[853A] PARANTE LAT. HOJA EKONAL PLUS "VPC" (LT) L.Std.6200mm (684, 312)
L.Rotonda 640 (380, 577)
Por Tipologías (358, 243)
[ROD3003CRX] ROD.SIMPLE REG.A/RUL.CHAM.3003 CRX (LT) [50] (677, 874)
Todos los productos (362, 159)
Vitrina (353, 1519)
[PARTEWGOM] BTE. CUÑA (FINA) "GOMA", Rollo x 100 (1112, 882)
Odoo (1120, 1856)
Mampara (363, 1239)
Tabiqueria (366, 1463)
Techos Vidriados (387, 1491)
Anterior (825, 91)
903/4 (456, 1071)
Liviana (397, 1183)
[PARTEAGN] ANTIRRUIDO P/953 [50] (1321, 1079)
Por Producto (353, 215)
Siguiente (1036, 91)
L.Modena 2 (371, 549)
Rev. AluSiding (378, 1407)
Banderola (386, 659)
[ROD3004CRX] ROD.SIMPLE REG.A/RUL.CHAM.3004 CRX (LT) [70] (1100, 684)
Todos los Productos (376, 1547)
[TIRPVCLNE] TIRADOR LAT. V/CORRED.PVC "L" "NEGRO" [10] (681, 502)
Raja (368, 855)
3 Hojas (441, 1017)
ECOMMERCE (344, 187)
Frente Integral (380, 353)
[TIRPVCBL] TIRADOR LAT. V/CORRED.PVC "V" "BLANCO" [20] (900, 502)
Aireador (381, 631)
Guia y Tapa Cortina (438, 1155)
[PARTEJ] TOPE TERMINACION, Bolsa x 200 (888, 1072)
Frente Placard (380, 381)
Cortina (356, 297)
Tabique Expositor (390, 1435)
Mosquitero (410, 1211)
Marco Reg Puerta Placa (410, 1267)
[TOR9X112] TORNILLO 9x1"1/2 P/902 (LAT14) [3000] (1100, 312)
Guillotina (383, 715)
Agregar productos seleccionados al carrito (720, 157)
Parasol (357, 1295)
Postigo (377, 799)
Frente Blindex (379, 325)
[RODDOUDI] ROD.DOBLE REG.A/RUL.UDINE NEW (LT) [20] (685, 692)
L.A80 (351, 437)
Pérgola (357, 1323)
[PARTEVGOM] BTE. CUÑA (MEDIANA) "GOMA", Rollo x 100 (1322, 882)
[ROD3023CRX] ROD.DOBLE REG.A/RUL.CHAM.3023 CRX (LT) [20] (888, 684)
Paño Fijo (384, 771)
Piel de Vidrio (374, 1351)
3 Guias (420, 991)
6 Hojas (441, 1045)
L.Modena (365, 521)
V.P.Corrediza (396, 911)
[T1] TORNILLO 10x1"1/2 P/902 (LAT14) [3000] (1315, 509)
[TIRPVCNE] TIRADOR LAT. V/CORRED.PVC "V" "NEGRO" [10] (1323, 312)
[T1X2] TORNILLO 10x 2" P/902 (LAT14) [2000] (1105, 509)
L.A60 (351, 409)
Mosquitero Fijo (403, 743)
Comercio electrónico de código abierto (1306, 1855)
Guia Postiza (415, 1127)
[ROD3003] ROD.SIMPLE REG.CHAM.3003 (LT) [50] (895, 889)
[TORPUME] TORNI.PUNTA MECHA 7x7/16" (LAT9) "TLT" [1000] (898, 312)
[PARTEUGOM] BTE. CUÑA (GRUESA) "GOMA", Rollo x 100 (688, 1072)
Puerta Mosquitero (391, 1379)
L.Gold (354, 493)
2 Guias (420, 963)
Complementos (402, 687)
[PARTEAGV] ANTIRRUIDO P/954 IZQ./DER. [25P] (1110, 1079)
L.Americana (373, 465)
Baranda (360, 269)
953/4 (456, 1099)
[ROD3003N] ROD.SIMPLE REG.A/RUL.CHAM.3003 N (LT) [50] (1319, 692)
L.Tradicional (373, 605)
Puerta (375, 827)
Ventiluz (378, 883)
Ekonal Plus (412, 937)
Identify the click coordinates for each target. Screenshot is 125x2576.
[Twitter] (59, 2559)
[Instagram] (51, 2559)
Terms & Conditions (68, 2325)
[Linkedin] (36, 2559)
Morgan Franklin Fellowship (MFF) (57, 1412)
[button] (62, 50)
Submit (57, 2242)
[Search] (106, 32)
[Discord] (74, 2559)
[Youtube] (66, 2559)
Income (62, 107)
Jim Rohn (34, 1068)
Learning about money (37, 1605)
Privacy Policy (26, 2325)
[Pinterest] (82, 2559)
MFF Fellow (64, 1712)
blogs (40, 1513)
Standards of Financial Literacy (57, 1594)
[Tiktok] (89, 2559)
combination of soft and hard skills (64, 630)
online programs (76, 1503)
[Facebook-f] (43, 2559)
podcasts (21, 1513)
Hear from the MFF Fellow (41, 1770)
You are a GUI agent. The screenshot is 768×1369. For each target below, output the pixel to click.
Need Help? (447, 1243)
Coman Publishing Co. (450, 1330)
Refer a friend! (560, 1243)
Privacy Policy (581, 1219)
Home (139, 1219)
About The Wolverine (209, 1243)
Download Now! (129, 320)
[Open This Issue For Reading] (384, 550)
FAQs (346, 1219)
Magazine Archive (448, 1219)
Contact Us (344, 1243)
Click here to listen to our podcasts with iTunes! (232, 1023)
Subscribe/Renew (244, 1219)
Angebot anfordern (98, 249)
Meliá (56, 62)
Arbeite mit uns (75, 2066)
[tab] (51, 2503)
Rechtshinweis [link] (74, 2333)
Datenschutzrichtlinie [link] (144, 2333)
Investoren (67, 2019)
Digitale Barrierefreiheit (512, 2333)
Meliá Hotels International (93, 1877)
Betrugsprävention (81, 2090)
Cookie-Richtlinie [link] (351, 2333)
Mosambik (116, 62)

------------------------------------------------------------

#### What to work on:
Output, from the data above, the lines from the line with "Cortina (356, 297)" to the line with "Frente Blindex (379, 325)" exactly as they stand, both ends included and nothing else.

#### Your response:
Cortina (356, 297)
Tabique Expositor (390, 1435)
Mosquitero (410, 1211)
Marco Reg Puerta Placa (410, 1267)
[TOR9X112] TORNILLO 9x1"1/2 P/902 (LAT14) [3000] (1100, 312)
Guillotina (383, 715)
Agregar productos seleccionados al carrito (720, 157)
Parasol (357, 1295)
Postigo (377, 799)
Frente Blindex (379, 325)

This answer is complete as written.